Nous avons lu : Délires et défaites, par Claude Fouquet (Albin Michel, mars 2000, 130 FTTC). L'historien et diplomate propose une réflexion sur la représentation que nous nous faisons de notre Histoire.
Voici un essai décapant qui met à mal quelques idées bienséantes sur l'Histoire de France. On n'est pas obligé de partager le point de vue engagé de l'auteur mais on peut difficilement ignorer la pertinence de ses observations.
Claude Fouquet attaque bille en tête l'idéologie des Lumières, née à Paris au XVIIIe siècle, et énumère ses fâcheuses conséquences pour la France et pour l'Europe.
L'introduction est un morceau d'anthologie et mérite d'être citée in extenso :
«Aimé de Dieu et envié des hommes, il était une fois un très vieux royaume, le plus ancien d'Europe et le plus riche du monde, que gouvernait avec modération une sage dynastie presque millénaire. C'était trop de bonheur et ses sujets se mirent en tête de rendre aussi heureux tout le genre humain, qui n'en demandait pas tant et le rabroua. Envahi, vaincu et humilié, comme il ne l'avait jamais été depuis plus de trois siècles, le royaume, contraint à la paix et à la tranquillité, se sentit mal et se déclara en état d'exception. Vingt et un ans après une totale défaite, il inaugura un énorme arc de triomphe. Puis il inhuma avec beaucoup d'honneur, en plein centre de sa capitale, celui qui l'avait mené au désastre (...)»
Le ton est donné. Claude Fouquet a beau jeu de rappeler ce qu'était la France à la veille de la Révolution: le premier pays du monde par sa puissance économique et par le rayonnement de sa culture. Sans doute néglige-t-il de préciser que les paysans français n'étaient pas les mieux lotis du monde occidental. Ils n'étaient pas en tout cas les plus malheureux, loin de là.

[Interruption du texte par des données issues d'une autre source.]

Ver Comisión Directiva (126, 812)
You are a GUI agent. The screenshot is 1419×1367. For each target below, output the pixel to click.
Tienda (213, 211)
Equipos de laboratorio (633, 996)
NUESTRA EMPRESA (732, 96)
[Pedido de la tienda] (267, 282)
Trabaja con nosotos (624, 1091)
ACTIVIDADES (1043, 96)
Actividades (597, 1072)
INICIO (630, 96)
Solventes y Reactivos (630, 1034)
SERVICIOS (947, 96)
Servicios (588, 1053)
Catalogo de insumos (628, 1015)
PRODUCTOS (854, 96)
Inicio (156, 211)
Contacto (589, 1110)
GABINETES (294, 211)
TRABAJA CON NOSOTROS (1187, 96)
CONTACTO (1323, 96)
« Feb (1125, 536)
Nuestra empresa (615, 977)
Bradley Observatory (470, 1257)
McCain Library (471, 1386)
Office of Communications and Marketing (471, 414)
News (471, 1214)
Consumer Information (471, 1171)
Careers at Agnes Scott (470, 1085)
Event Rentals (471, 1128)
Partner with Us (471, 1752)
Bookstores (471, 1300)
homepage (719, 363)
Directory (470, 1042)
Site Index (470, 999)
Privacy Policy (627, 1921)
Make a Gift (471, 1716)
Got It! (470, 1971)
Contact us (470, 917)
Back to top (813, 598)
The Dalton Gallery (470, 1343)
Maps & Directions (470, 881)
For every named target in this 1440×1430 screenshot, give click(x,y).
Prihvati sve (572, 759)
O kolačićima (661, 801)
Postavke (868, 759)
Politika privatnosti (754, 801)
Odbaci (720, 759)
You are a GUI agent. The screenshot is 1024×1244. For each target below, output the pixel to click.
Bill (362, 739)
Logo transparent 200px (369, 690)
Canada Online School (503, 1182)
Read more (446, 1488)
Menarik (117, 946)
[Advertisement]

Pour l'auteur, Jean-Jacques Rousseau et les autres «philosophes» français du XVIIIe siècle sont les principaux responsables d'un complet bouleversement politique qui a entraîné un abaissement durable et profond de la France. Il oublie, il est vrai, les dirigeants politiques - Louis XVI le premier -, qui portent une écrasante responsabilité dans les dérapages révolutionnaires du fait de leurs faiblesses et de leur inconscience.
Le bilan de la Révolution française serait tout bonnement catastrophique. Claude Fouquet refuse à ce propos de distinguer la révolution libérale et modérément meurtrière de 1789 de la révolution violente de 1792, davantage apparentée à un coup d'État des activistes parisiens.
Parmi les plus graves conséquences de la Révolution, il cite non sans raison le triomphe des idéologies nationalistes :
«Inspirée par l'esprit de système, la nation, inventée en France au XVIIIe siècle, est fondée sur l'identité ethnique ou culturelle, et tend donc tout naturellement à rejeter ce qui n'est pas identique. La répression et même l'exclusion des minorités semblent légitimées par son principe même. Encore aujourd'hui, on enseigne avec fierté dans nos écoles comment la France relança, en 1919, le principe de nationalité à une échelle encore jamais atteinte.»
A la République française, fondée faute de mieux sur le culte de la Nation une et indivisible, l'auteur oppose l'Autriche-Hongrie, qui unissait les communautés les plus diverses dans la fidélité à la personne de l'empereur. L'émergence de l'union européenne et la faillite des nationalismes ont ramené dans l'actualité le modèle austro-hongrois.
Faut-il pour autant faire supporter à nos Jacobins de 1793 tous les péchés du nationalisme ? Le sentiment nationaliste n'a fait que s'accroître en Europe depuis la fin du Moyen Age et les guerres de Louis XIV lui ont donné une forte impulsion, tant en Allemagne qu'en Angleterre ou en Espagne. On peut tout de même convenir avec Claude Fouquet que Robespierre et consorts portent la plus grande responsabilité dans le développement du nationalisme en Europe.
Claude Fouquet revient régulièrement sur le caractère libéral de l'Ancien Régime, à cent lieues des totalitarismes déments du XXe siècle. Sans craindre de l'idéaliser quelque peu, il rappelle cette observation paradoxale de Mme de Staël : «C'est la liberté qui est ancienne, le despotisme qui est moderne».
Contre les idéologues de l'absolu qui se méfient du peuple, il invoque les modèles anglo-saxons et suisse, qui restent à ce jour les plus respectueux des droits et des libertés individuelles. Avec l'espoir que les Français réviseront leur jugement sur la Révolution et Napoléon. Mais change-t-on une légende ?
Agréable à lire et truffé d'observations qui donnent matière à réfléchir, le livre peut être une bonne idée de cadeau pour les amateurs d'Histoire. On regrette seulement quelques chapitres hors sujet sur l'économie.